The bill specifically restricts dietary supplements containing an ephedrine group alkaloid, and any supplement containing: androstanedoil, androstenedione, androstenedione, noradrostenediol, noradrostenediol, and dehydroepiandrosterone.
The Natural Products Association (NPA; Washington, D.C.) has submitted testimony in opposition to a bill introduced to the Rhode Island state legislature which would make it a misdemeanor to sell certain dietary supplement products to consumers under the age of 18. The bill specifically restricts dietary supplements containing an ephedrine group alkaloid, and any supplement containing: androstanedoil, androstenedione, androstenedione, noradrostenediol, noradrostenediol, and dehydroepiandrosterone.
The bill would require retailers to move products containing these ingredients behind the counter to be sold only to consumers over the age of 18. Those who do not comply with the requirements would face fines up to $2,000, which NPA points out is far higher than the $250 fine for selling alcohol to a minor under Rhode Island law. The bill would also require retail establishments to conspicuously post notices at each purchase counter communications that certain dietary supplements “are known to cause gastrointestinal impairment, tachycardia, hypertension, myocardial infarction, stroke, severe liver injury sometimes requiring transplant or leading to death, organ failure, other serious injury, and death.”
In its testimony, NPA argues that prohibiting the sale of healthy, safe, and legal dietary supplement products to minors will not promote public health, but instead undermine it by restricting access to products that support health and wellness. The testimony also argues that the legislation will negatively impact the state economically and place an overwhelming burden on retailers.

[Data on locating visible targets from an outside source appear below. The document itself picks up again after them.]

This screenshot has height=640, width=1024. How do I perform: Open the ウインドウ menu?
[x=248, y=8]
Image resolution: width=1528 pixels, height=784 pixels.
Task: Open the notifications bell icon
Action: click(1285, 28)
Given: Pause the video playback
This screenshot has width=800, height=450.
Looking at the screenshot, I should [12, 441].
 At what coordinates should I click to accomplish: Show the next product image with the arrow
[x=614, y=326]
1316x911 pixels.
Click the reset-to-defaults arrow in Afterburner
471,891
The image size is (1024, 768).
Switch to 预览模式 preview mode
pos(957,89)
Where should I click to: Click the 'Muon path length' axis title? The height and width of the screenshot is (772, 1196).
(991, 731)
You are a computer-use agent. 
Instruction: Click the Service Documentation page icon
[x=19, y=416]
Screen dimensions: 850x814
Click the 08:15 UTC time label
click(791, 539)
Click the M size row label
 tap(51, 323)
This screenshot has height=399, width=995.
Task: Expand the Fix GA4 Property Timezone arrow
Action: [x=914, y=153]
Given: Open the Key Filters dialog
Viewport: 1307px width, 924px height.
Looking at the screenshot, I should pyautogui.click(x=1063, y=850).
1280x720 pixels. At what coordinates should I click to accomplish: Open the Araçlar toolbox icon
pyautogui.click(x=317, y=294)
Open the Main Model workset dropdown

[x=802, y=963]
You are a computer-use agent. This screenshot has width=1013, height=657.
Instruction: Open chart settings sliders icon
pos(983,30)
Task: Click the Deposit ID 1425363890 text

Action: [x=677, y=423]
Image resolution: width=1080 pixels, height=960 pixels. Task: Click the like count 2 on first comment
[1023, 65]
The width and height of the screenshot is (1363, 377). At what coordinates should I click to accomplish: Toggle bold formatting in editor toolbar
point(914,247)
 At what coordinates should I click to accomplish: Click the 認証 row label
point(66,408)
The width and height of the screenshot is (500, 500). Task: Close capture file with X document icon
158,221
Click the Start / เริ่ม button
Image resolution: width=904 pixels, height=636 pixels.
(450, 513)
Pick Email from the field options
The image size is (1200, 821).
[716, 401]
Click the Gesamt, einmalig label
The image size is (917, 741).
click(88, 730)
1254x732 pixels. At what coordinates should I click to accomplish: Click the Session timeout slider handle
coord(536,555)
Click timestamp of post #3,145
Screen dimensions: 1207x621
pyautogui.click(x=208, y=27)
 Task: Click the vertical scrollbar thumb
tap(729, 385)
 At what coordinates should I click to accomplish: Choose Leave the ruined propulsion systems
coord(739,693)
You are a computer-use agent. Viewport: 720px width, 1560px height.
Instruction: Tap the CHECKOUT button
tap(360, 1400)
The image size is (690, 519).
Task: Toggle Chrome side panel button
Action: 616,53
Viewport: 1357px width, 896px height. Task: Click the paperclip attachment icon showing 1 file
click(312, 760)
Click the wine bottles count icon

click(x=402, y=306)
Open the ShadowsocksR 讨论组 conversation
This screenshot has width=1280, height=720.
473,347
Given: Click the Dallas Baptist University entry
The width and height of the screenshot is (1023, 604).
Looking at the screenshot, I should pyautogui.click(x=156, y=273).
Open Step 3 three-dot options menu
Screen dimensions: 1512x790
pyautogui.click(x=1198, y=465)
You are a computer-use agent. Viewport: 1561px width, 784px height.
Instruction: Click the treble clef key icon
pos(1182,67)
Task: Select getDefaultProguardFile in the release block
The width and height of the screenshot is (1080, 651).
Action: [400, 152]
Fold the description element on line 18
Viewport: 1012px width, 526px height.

“In Rhode Island, the natural products industry has an economic impact of nearly $52 million, providing almost 2,000 jobs and nearly $10 million in state taxes. Rhode Island's economic engine, Main Street, includes retailers who supply their communities with nutritional products,” states the testimony. “As we have seen, Main Street has been crushed by the COVID-19 pandemic. The bill fails to consider whether retailers have the physical space to segregate the products. Brick and mortar have been crippled over the last two years, and legislation like this one is just another nail in their coffins.”
“What’s more concerning is that this may drive teenagers to buy products online, where we find the worst abuses of product manipulation and mislabeling.It only hurts young people, Rhode Island’s economy and hardworking store owners who now face a costly new mandate that is completely unnecessary,” states Daniel Fabricant, president and CEO of NPA, in a press release.
The testimony will be read by Kyle Turk, NPA’s directory of government affairs on March 24th, 2022 at 5 pm during a hearing scheduled by the Rhode Island State Senate Health and Human Services Committee.